The U.S. Food and Drug Administration has authorized the emergency use of six at-home collection kits to test for the coronavirus, but experts say their accuracy and affordability is in question. Some of the newer test kits use saliva samples, while others require a more invasive nasal or throat swab.

The kits are much-needed additions to our sparse testing resources, but the samples collected still need to be sent to laboratories to get results, according to The Wall Street Journal. The market for at-home tests is huge, including those who are disabled or immune compromised and are better off testing at home, and college students and workers who want to return to their schools and jobs safely. According to the Journal, sales of these COVID-19 tests could reach as high as $816 billion this year.
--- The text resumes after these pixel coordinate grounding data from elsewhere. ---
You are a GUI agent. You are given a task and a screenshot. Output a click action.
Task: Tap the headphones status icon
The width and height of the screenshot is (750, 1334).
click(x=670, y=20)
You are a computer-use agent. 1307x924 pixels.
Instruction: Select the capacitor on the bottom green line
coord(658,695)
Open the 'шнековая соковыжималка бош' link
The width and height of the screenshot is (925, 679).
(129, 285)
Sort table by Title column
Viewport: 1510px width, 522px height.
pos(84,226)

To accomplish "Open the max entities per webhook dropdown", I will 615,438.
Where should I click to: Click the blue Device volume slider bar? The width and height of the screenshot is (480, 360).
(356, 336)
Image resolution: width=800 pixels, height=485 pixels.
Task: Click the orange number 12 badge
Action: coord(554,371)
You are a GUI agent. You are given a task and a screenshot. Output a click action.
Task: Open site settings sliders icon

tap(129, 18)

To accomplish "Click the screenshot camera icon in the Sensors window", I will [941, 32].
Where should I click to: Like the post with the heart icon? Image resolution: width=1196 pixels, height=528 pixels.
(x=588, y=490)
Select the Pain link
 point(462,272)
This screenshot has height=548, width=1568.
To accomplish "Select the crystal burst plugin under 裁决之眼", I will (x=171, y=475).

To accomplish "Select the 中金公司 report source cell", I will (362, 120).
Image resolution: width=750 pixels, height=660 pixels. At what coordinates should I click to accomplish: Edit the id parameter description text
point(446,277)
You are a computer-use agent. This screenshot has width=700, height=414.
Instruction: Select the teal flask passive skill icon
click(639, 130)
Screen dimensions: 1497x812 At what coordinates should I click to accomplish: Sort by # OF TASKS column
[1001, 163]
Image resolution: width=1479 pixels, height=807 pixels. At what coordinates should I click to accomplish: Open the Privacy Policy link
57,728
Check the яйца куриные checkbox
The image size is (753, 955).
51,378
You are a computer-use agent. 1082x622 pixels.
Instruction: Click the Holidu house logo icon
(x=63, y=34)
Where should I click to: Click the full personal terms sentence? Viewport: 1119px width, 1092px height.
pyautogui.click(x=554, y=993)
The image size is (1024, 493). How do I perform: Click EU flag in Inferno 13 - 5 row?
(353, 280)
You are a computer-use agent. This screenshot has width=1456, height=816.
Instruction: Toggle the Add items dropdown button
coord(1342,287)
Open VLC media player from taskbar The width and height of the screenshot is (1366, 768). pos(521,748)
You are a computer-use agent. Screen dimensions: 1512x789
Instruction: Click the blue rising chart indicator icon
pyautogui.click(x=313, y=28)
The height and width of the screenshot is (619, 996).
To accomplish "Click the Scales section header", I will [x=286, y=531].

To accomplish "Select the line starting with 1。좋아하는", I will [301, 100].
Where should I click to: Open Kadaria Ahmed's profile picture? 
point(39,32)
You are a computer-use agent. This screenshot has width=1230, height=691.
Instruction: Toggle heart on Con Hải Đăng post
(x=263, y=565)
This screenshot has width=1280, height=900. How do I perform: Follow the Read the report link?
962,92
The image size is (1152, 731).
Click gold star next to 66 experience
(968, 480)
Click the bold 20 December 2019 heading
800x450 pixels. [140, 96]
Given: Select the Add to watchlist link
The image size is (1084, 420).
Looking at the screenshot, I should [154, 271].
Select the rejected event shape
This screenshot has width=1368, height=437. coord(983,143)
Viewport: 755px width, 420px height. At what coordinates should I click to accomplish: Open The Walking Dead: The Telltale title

One of the downsides, however, is their accuracy. While some test kit manufacturers send professional healthcare workers to the home to extract samples, people who take their own samples may invite too many variables that can taint the results.

That's why the newer saliva tests are more appealing, said the Journal. It's easier to spit into a tube than insert a swab up the nose. But Dr. Alan Wells, professor of pathology at the University of Pittsburgh, said that a sample taken from saliva or a even a nose swab could return a false negative result if the disease has already moved into the lungs. Wells told the Journal that sampling from the nostril or saliva increases the rate of false negatives by 10% to 20%.

"I would trust a positive test result as being positive," he said. "If you get a negative, it doesn't mean it truly is negative."

Another downside is the price. Not all tests are covered by insurance. Laboratory Corp. of America Holdings offers a nasal swab at-home test specifically for the SARS-CoV-2 virus that causes COVID-19 for $119, which health insurers will pay upfront. This week, the FDA approved a coronavirus testing kit from Quest Diagnostics that sends the nasal swab sample via FedEx to a testing lab, according to BGR.

According to GoodRx.com, the at-home tests are not FDA approved but were authorized by the agency under an Emergency Use Authorization. All test services require some type of questionnaire or online consultation to asses COVID-19 risk.